======== Sayfa Alıntısı

Emsal Mahkeme Kararı Ankara Bölge Adliye Mahkemesi 23. Hukuk Dairesi 2021/692 E. 2021/1284 K. 22.09.2021 T.

Görüntülediğiniz mahkeme kararı henüz kesinleşmemiştir. Yararlı olması amacıyla eklenmiştir.

T.C. … BÖLGE ADLİYE MAHKEMESİ 23. HUKUK DAİRESİ ….
T.C.
A N K A R A
B Ö L G E A D L İ Y E M A H K E M E S İ
23. H U K U K D A İ R E S İ
(K A R A R I K A L D I R A R A K
Y E N İ D E N E S A S H A K K I N D A K A R A R)

T Ü R K M İ L L E T İ A D I N A
B Ö L G E A D L İ Y E M A H K E M E S İ K A R A R I

……

İNCELENEN KARARIN:
MAHKEMESİ : … Batı Asliye Ticaret Mahkemesi
TARİHİ : 09.12.2020
ESAS-KARAR NUMARASI : ……
Alacaklılar … ….. … vekilleri tarafından, yukarıda belirtilen karara karşı istinaf yasa yoluna başvurulması üzerine, 6100 sayılı Hukuk Muhakemeleri Kanunu’nun (HMK m.) 352. maddesi uyarınca, yapılan ön inceleme sonucu, eksiklik bulunmadığı anlaşıldığından inceleme aşamasına geçildi. İncelemenin dosya üzerinde/duruşmalı yapılmasına karar verildikten sonra, dosya incelendi.
GEREĞİ GÖRÜŞÜLDÜ :
İSTEMİN ÖZETİ :
Konkordato isteyenler vekili 27.11.2018 tarihli dilekçesinde; müvekkili şirketin inşaat işleri ile iştigal ettiğini, diğer müvekkili …’nın ise %98 paya sahip ortağı olduğunu, 2016 yılının başlarından itibaren dünya ekonomisindeki olumsuzlukların müvekkili şirketi de etkilediğini, bitirdiği taşınmazları satamadığını, likiditeye sıkıştığını, konkordato projesi çerçevesinde faaliyetini sürdürmesi halinde alacaklıların menfaatine uygun yapının ortaya çıkacağını, borçlarını tasdik kararının kesinleşmesinden itibaren 5 yılda ikişer aylık taksitlerle ödemeyi taahhüt ettiklerini ileri sürerek, müvekkillerine üç aylık konkordato mühleti verilmesini istemiştir.

================
======== Kayıt Alıntıları

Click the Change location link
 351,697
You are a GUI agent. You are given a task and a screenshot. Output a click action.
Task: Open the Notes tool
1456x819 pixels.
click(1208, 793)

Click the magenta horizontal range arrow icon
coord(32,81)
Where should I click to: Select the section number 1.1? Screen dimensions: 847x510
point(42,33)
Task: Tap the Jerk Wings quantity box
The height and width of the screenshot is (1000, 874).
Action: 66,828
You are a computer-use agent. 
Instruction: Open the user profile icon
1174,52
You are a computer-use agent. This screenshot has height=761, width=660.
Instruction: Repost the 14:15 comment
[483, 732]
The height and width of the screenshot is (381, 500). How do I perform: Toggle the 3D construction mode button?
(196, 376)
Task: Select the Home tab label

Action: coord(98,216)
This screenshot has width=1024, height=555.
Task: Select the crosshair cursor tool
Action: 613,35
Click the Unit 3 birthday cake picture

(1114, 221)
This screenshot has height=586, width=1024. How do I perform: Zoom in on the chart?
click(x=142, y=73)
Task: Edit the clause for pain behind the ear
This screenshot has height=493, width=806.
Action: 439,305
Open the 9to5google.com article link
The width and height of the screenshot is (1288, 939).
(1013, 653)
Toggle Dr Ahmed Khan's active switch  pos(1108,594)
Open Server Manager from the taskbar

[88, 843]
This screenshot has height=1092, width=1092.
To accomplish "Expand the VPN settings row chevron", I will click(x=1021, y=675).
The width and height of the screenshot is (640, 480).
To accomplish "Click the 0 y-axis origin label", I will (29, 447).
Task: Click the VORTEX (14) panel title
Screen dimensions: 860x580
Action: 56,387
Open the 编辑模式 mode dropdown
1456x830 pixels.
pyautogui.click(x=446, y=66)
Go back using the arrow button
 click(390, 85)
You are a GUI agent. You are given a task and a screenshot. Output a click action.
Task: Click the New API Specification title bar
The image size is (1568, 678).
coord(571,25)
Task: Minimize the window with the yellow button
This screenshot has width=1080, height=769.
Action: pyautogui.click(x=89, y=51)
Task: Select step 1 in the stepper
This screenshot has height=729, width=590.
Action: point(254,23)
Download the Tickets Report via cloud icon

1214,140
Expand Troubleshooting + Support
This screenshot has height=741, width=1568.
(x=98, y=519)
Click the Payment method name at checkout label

================

Sayfa alıntısını iki cümleyle özetleyin. Öğeler başka bir kaynaktan alınmıştır.

* Sorunun Çözümü *
Ankara Bölge Adliye Mahkemesi 23. Hukuk Dairesi, alacaklılar vekillerinin Batı Asliye Ticaret Mahkemesinin 09.12.2020 tarihli kararına karşı yaptığı istinaf başvurusunda ön incelemede eksiklik bulmayarak inceleme aşamasına geçmiştir; bu karar henüz kesinleşmemiştir. Konkordato isteyenler vekili 27.11.2018 tarihli dilekçesinde, inşaat işleriyle uğraşan şirketin dünya ekonomisindeki olumsuzluklar nedeniyle bitirdiği taşınmazları satamayıp likiditeye sıkıştığını ileri sürmüştür; borçların tasdik kararının kesinleşmesinden itibaren beş yılda ikişer aylık taksitlerle ödenmesini taahhüt ederek üç aylık konkordato mühleti istemiştir.